Buna göre, taraflar arasındaki uyuşmazlığın sağlıklı olarak çözümü için izlenecek yol şöyledir: Konusunda uzman bilirkişi aracılığıyla davacı tarafından yapılan faydalı giderlerin yapılmış ve yapılmamış olması halleri için ayrı ayrı olmak üzere taşınmazın ihale (satış) gününde ve aynı koşullarla satılmasından elde edilecek gerçek sürüm değeri belirlenmeli, bu şekilde elde edilecek değerler arasında bir fark meydana geldiğinde bunlar birbirine oranlanmalı, bu oran ihale ile yapılan satış bedeline uygulanarak, davacının yaptığı giderlerin ihale bedeline yansıma miktarı belirlenmeli, bulunacak bu miktardan davalının payına isabet eden miktara hükmedilmelidir. Yok, eğer giderlerin yapılmış olması haliyle yapılmamış olması halinde belirlenen değerler arasında bir fark olmadığının anlaşılması durumunda, giderlerin satış bedeline etkisinin olmadığı, dolayısıyla davalının bu giderlerin yapılması nedeniyle bir sebepsiz zenginleşmesinin bulunmadığı gerekçesiyle dava reddedilmelidir.Mahkemece; dosya kapsamında alınan bilirkişi raporu yukarıdaki esaslar gözetilmeksizin hesaplanmış olup, eksik ve yetersizdir.

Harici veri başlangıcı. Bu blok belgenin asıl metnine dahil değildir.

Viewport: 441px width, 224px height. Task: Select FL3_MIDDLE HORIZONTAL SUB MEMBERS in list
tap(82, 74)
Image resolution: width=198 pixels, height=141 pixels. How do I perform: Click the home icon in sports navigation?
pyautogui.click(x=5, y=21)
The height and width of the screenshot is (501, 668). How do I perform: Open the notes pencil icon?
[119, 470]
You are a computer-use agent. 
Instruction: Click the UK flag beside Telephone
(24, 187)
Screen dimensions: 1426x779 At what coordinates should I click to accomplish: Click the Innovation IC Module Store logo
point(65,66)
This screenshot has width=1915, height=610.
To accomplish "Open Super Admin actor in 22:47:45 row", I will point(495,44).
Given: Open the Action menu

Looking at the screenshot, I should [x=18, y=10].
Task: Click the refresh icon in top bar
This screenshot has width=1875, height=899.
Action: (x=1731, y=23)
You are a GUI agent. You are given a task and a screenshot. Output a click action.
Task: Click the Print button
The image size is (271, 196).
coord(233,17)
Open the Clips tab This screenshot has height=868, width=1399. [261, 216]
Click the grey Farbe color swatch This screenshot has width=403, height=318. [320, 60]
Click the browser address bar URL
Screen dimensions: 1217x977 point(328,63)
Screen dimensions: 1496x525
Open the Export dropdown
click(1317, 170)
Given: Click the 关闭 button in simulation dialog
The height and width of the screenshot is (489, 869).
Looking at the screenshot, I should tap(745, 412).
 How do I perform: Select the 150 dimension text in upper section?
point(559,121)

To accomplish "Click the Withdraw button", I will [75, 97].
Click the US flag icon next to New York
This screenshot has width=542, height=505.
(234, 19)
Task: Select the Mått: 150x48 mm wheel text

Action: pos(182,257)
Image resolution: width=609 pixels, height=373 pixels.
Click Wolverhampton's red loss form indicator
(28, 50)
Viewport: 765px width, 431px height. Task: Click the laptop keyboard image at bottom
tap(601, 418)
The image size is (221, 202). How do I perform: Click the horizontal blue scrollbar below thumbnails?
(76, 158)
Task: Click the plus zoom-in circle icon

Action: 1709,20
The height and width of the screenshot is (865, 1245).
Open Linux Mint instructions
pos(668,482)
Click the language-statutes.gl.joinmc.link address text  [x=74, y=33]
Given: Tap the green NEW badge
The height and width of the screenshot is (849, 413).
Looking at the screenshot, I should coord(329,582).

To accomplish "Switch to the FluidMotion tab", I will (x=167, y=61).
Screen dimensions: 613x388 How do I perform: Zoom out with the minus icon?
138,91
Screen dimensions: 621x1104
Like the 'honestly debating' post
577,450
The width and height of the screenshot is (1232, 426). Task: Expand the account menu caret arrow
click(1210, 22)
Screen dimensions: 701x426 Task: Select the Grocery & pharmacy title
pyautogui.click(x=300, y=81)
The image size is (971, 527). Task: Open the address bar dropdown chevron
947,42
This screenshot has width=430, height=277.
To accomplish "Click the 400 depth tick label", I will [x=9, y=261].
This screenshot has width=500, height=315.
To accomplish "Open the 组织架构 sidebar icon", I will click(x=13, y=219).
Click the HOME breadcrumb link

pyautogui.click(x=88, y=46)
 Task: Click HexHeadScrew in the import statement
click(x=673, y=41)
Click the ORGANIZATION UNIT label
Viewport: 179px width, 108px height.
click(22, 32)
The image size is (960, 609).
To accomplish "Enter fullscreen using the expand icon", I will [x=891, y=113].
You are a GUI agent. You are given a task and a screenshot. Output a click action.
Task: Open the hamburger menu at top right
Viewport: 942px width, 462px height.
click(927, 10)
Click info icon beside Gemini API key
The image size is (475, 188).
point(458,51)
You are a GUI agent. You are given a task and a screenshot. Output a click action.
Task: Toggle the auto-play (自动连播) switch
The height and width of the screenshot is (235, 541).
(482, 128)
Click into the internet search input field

Hal böyle olunca mahkemece; yukarıda ifade edilen açıklamalar doğrultusunda alanında uzman bilirkişi ya da bilirkişi heyetinden Yargıtay ve taraf denetimine elverişli rapor alınması suretiyle sonucuna uygun bir hüküm tesisi gerekirken, eksik inceleme ve yanılgılı değerlendirme ile yazılı şekilde karar verilmesi doğru görülmemiş, bozmayı gerektirmiştir.SONUÇ: Yukarıda açıklanan nedenlerle hükmün HUMK"nun 428. maddesi gereğince davalılar yararına BOZULMASINA, peşin alınan temyiz harcının istek halinde temyiz edene iadesine, 6100 sayılı HMK"nun Geçici Madde 3 atfıyla 1086 sayılı HUMK"nun 440. maddesi gereğince kararın tebliğinden itibaren 15 günlük süre içinde karar düzeltme yolu açık olmak üzere, 24/05/2018 gününde oybirliğiyle karar verildi.